++++ DOCUMENT TEXT

1. Getting started with scikit-multilearn

Scikit-multilearn is a BSD-licensed library for multi-label classification that is built on top of the well-known scikit-learn ecosystem.

To install it just run the command:

$ pip install scikit-multilearn

Scikit-multilearn works with Python 2 and 3 on Windows, Linux and OSX. The module name is skmultilearn.

In [1]:
from skmultilearn.dataset import load_dataset

Let’s load up some data. In this tutorial we will be working with the emotions data set introduced in emotions.

In [2]:
X_train, y_train, feature_names, label_names = load_dataset('emotions', 'train')
X_test, y_test, _, _ = load_dataset('emotions', 'test')
emotions:train - exists, not redownloading
emotions:test - exists, not redownloading

The feature_names variable contains list of pairs (feature name, type) that were provided in the original data set. In the case of emotions data the authors write:

The extracted features fall into two categories: rhythmic and timbre.

++++++++

* OBJECTIVES *
1 – Answer these from the scikit-multilearn text:
(a) Under what license is scikit-multilearn distributed?
(b) What is the module name?
(c) Into which two categories do the extracted features of the emotions data fall?
2 – Write out the stretch of the scikit-multilearn text from "Scikit-multilearn works with" through "label_names = load_dataset('emotions', 'train')", substituting "walkthrough" for "tutorial".

++++ MATERIAL SHOWN

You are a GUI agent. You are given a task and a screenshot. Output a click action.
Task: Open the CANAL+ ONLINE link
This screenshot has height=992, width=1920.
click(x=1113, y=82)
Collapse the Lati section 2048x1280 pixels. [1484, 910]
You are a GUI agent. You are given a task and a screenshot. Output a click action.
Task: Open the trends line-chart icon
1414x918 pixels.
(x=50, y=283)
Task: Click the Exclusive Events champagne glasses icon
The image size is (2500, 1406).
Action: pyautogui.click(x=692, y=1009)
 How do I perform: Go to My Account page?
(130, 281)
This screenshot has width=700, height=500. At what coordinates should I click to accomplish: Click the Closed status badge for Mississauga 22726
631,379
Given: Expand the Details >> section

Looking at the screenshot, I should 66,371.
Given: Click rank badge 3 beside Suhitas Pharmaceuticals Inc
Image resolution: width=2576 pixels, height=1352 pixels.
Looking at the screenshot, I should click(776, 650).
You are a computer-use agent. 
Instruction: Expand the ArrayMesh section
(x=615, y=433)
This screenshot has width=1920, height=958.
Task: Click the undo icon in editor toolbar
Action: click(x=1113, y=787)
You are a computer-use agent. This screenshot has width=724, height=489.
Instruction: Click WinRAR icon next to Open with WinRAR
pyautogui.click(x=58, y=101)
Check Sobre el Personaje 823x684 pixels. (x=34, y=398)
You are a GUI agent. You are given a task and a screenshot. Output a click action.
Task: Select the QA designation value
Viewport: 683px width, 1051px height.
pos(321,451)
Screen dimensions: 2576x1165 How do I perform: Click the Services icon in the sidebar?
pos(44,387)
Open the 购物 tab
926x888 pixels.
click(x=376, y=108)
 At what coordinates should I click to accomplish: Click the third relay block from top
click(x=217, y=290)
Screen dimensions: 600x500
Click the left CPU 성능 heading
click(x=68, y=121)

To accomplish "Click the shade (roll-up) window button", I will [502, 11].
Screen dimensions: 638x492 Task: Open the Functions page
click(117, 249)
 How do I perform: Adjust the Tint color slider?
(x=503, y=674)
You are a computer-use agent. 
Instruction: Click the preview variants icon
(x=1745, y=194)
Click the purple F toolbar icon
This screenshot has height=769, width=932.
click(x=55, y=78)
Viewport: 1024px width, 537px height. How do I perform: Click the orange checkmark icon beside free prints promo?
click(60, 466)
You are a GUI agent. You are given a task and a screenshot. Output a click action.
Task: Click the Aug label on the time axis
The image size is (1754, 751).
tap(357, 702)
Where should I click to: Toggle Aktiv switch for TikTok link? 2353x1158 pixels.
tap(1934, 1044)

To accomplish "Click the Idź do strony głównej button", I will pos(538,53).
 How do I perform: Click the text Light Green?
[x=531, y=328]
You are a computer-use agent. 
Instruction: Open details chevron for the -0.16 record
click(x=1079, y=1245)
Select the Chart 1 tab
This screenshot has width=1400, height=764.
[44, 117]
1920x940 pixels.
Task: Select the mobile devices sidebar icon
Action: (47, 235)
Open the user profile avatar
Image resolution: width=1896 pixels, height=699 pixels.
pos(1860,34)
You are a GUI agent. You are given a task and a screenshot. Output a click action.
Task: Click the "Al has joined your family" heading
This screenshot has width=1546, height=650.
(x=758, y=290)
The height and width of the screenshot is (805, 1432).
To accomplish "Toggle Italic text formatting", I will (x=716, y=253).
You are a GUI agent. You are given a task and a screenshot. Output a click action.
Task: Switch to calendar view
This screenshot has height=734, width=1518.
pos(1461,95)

++++++++

* SOLUTIONS BELOW *
1 –
(a) BSD
(b) skmultilearn
(c) Rhythmic and timbre

2 –
Scikit-multilearn works with Python 2 and 3 on Windows, Linux and OSX. The module name is skmultilearn.

In [1]:
from skmultilearn.dataset import load_dataset

Let’s load up some data. In this walkthrough we will be working with the emotions data set introduced in emotions.

In [2]:
X_train, y_train, feature_names, label_names = load_dataset('emotions', 'train')